Sálvate por la boca


 

Pienso en la comida que me gusta y esta boca mía se hace agua.  Se despierta mi creatividad y comienzo a imaginar cada plato del día. Para el desayuno quiero tostadas de pan integral remojadas con mantequilla de coco y yerba buena, acompañadas con  chocolate negro caliente en leche de  almendras. Para el almuerzo hoy me apetece tortilla de queso manchego con tomate y albahaca sobre una cama de germinados de kale y aguacate relleno de amarillos salpicado con salsa de yogurt griego y ajo. Para finalizar el día, para la cena, se me antojan alcapurrias rellenas de garbanzos con ensalada verde salpicada con vinagre balsámico.

En la noche decidí no ingerir ningún tipo de grasa, ni tan siquiera un pedacito de aguacate. Al llevar mis anotaciones -que en ocasiones son mentales-, he notado que mis niveles de azúcar en sangre se elevan por encima de mi rango deseado. Resuelta esa situación, al menos por el momento, me mantengo en rango ingiriendo 1 ó más dátiles considerando mis niveles de glucosa en sangre, así como la intensidad del ejercicio que haya practicado durante el día y/o la noche. De igual forma siempre, pero que siempre, pongo más de una alarma durante la noche en esos relojes análogos que suenan muy fuerte, ya que ni la alarma de mi MCG ni la de mi celular logran despertarme. 

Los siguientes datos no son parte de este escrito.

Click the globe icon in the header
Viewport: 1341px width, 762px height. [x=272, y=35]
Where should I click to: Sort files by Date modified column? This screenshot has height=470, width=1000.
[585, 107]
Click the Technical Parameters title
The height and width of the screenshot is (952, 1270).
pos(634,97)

Pues si, yo decidí salvarme por la boca aunque, como evidentemente se nota en el párrafo anterior, la comida no es mi único salva vidas. Son muchas las herramientas que he tenido el gusto de conocer y que afortunadamente tengo a mi alcance para vivir bien con diabetes tipo 1, pero quien adoro que me salve es la comida. 

Me siento súper confiada y segura de mí misma cada vez que preparo mis platos. Además de satisfacer mis gustos y apetito, me siento creativa de formas útiles a mi bienestar y al de mis allegados. Salvarme por la boca significa comer lo que disfruto, lo que por suerte en mi caso coincide con lo que entiendo y me hace bien. Así intento manejar mejor al menos uno de tantos factores que intervienen con los niveles de glucosa en sangre. 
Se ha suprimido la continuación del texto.